## ParthKohli one year ago Why is my answer wrong? Consider the function on the integers given by $$f(x,y)=x^2y$$. How many ordered pairs of integers satisfying $$−16\le x,y\le16$$ is $$f(x,y)=f(y,x)$$?

1. ParthKohli

$f(x,y)=f(y,x) \Rightarrow y^2x = x^2 y$I observed that $$x$$ and $$y$$ cannot be negative here. So I am left with numbers ranging from $$0$$ to $$16$$. That gives me $$17$$.

2. ParthKohli

Are there any other ordered pairs where $$x \ne y$$?

3. ParthKohli

ZOMG, wait.

4. ParthKohli

$$(-4)^2 \times -4 = (-4)^2 \times -4$$

5. ParthKohli

Facepalm. They can be negative.

6. electrokid

PING and the light turns on!

7. electrokid

:D

8. ParthKohli

lol yeah. That fetches me $$17 + 16 = 33$$

9. ParthKohli

Is 33 correct?

10. electrokid

no

11. ParthKohli

Aww.

12. electrokid

you have 33+16+16=?

13. ParthKohli

Why is that so?

- **EXERCISE**
Please list every numbered reply that electrokid posted in the forum thread above, giving each reply's number and its full text.

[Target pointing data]
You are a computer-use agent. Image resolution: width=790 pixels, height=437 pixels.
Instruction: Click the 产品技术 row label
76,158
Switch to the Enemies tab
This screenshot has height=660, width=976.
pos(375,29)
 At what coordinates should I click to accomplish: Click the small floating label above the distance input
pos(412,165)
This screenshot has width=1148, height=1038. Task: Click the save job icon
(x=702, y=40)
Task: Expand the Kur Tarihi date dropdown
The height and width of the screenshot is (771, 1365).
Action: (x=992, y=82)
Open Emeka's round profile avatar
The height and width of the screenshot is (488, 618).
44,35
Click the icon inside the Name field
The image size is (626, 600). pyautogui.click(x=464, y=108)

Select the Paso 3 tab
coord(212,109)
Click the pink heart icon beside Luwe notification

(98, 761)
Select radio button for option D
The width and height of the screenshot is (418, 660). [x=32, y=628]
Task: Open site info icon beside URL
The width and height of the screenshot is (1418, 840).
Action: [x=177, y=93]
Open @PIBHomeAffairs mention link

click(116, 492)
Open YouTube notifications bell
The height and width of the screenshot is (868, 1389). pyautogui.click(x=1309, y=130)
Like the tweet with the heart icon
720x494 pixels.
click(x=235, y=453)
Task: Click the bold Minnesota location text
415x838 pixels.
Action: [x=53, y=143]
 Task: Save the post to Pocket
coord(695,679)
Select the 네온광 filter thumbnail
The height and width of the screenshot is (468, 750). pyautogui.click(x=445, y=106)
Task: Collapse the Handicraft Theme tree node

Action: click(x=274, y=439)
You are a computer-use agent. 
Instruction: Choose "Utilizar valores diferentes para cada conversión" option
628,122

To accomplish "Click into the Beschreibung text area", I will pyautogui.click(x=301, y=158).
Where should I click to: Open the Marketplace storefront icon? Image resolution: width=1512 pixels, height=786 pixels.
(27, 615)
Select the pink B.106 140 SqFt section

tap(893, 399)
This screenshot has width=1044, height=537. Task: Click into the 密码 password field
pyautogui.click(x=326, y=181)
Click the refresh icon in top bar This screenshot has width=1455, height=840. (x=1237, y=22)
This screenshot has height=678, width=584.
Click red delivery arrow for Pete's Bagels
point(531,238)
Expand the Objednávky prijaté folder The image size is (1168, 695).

- **IN RESPONSE**
6. PING and the light turns on!
7. :D
10. no
12. you have 33+16+16=?